[Collection entries]
::::::
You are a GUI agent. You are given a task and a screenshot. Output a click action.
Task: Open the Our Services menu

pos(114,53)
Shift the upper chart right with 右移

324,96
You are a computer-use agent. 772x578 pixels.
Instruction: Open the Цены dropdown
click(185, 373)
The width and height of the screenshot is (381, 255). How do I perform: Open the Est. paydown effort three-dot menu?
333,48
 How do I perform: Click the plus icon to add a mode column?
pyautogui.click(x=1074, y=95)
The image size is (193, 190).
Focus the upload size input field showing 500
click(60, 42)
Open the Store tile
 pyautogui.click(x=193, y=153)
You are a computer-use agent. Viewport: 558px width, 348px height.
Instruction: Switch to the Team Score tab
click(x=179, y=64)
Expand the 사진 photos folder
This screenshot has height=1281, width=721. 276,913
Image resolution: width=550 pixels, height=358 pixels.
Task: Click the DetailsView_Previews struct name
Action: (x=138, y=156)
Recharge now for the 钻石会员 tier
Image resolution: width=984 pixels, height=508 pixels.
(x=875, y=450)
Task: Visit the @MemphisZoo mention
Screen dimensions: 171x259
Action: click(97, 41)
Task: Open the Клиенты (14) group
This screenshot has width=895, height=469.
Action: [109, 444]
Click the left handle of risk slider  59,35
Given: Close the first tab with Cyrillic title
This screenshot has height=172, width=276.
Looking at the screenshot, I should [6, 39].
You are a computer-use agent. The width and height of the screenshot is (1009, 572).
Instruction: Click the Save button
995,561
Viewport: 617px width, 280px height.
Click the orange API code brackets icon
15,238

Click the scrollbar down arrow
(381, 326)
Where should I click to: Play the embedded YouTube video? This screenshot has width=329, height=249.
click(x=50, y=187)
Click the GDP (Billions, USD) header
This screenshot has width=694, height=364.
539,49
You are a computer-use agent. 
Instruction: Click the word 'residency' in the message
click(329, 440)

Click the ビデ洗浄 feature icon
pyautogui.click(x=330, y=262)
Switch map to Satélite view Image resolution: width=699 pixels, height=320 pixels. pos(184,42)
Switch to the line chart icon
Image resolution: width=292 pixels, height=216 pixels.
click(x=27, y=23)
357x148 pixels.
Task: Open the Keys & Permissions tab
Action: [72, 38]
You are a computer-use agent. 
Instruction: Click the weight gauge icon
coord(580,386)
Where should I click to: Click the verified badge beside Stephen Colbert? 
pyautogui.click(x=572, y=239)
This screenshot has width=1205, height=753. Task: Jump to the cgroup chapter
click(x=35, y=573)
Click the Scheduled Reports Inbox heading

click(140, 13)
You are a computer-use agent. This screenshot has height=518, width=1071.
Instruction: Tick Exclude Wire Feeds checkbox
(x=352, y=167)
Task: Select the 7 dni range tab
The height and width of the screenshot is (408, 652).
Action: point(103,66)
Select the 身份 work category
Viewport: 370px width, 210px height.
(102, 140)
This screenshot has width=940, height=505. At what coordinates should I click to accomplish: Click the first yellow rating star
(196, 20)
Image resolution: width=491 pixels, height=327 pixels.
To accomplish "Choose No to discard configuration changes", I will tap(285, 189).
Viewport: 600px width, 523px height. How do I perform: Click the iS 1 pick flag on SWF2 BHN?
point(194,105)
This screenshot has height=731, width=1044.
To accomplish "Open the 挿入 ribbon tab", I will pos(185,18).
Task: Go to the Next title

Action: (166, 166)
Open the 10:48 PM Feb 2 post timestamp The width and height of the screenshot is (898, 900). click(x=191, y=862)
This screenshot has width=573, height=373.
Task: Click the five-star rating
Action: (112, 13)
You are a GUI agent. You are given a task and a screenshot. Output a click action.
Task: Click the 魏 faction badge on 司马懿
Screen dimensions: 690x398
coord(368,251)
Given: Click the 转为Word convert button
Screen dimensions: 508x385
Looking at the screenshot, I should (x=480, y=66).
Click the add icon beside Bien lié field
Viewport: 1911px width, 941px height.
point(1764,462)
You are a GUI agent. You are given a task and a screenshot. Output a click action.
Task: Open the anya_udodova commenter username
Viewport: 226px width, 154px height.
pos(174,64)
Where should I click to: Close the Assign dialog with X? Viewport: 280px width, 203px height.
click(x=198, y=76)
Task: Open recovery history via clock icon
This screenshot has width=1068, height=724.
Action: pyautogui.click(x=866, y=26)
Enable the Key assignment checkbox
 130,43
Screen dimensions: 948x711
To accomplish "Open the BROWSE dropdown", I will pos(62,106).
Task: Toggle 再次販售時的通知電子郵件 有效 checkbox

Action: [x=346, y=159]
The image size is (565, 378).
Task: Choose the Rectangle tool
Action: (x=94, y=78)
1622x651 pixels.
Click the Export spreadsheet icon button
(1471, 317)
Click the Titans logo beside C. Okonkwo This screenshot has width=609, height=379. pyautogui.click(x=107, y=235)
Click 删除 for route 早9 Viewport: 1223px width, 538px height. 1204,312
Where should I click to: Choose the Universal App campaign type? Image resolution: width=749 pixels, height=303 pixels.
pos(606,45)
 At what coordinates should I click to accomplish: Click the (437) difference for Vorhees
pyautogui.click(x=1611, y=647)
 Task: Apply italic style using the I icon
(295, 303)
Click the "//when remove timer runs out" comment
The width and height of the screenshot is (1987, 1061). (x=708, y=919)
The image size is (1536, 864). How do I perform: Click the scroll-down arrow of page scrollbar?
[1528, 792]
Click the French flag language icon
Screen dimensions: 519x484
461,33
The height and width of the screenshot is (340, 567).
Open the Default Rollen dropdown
::::::
- _What the task asks_
Only the lines from the one bearing "Click the Titans" through the end of the entries above belong in the answer, each one exactly as given.

- _Exercise result_
Click the Titans logo beside C. Okonkwo This screenshot has width=609, height=379. pyautogui.click(x=107, y=235)
Click 删除 for route 早9 Viewport: 1223px width, 538px height. 1204,312
Where should I click to: Choose the Universal App campaign type? Image resolution: width=749 pixels, height=303 pixels.
pos(606,45)
 At what coordinates should I click to accomplish: Click the (437) difference for Vorhees
pyautogui.click(x=1611, y=647)
 Task: Apply italic style using the I icon
(295, 303)
Click the "//when remove timer runs out" comment
The width and height of the screenshot is (1987, 1061). (x=708, y=919)
The image size is (1536, 864). How do I perform: Click the scroll-down arrow of page scrollbar?
[1528, 792]
Click the French flag language icon
Screen dimensions: 519x484
461,33
The height and width of the screenshot is (340, 567).
Open the Default Rollen dropdown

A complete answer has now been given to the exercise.